First, convert the mixed numbers into improper fractions. For \(1 \frac{3}{7}\), multiply the whole number \(1\) by the denominator \(7\), and then add the numerator \(3\). Thus, \(1 \frac{3}{7}\) becomes \(\frac{10}{7}\). Similarly, convert \(-9 \frac{4}{5}\). Multiply the whole number \(-9\) by the denominator \(5\), and add the numerator \(4\). This becomes \(\frac{-49}{5}\). Now we have the expression \(\frac{10}{7} \times \frac{-49}{5}\).

To multiply two fractions, multiply the numerators together and the denominators together. Multiply \(10 \times -49 = -490\) for the numerator, and \(7 \times 5 = 35\) for the denominator. This results in the fraction \(\frac{-490}{35}\).

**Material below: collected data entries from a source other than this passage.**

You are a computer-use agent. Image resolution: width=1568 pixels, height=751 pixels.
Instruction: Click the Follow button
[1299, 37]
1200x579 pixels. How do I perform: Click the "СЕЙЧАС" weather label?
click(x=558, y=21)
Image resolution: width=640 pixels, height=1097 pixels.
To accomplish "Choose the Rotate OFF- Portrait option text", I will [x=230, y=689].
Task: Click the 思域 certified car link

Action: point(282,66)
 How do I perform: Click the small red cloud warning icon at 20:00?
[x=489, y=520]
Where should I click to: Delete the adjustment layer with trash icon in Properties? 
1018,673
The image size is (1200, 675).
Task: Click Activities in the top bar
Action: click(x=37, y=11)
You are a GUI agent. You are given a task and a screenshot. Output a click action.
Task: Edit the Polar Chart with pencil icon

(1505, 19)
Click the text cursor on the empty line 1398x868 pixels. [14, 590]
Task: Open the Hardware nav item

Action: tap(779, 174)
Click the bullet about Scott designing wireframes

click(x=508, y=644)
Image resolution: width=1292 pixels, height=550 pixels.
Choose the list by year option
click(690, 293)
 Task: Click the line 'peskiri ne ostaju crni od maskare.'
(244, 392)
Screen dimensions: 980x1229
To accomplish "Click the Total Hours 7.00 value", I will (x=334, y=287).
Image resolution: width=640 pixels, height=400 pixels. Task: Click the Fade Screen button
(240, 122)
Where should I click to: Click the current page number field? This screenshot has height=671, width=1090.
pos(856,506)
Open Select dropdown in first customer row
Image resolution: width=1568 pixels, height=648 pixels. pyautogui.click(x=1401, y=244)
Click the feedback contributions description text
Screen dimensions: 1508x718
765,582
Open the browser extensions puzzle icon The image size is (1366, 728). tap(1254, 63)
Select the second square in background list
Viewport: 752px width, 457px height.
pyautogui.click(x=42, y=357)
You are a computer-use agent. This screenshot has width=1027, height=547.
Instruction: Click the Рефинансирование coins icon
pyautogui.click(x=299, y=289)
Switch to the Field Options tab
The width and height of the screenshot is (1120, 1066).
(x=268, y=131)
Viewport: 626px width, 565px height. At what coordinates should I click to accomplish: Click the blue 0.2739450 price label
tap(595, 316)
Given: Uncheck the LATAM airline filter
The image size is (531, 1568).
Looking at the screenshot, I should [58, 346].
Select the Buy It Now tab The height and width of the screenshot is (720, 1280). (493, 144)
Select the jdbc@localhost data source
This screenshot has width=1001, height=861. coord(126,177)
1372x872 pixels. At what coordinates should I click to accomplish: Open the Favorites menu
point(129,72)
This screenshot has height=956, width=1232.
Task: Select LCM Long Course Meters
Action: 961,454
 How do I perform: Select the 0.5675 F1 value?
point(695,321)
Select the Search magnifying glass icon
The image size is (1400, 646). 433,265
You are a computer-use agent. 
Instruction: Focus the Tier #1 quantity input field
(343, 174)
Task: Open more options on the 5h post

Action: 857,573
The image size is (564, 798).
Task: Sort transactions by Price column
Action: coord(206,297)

To simplify \(\frac{-490}{35}\), find the greatest common divisor (GCD) of \(490\) and \(35\). Both numbers are divisible by \(35\). Dividing the numerator \(-490\) by \(35\) gives \(-14\), and dividing the denominator \(35\) by \(35\) gives \(1\). Hence, \(\frac{-490}{35} = -14\).

Since the final result is a whole number, the product of \(1 \frac{3}{7}\) and \(-9 \frac{4}{5}\) is \(-14\).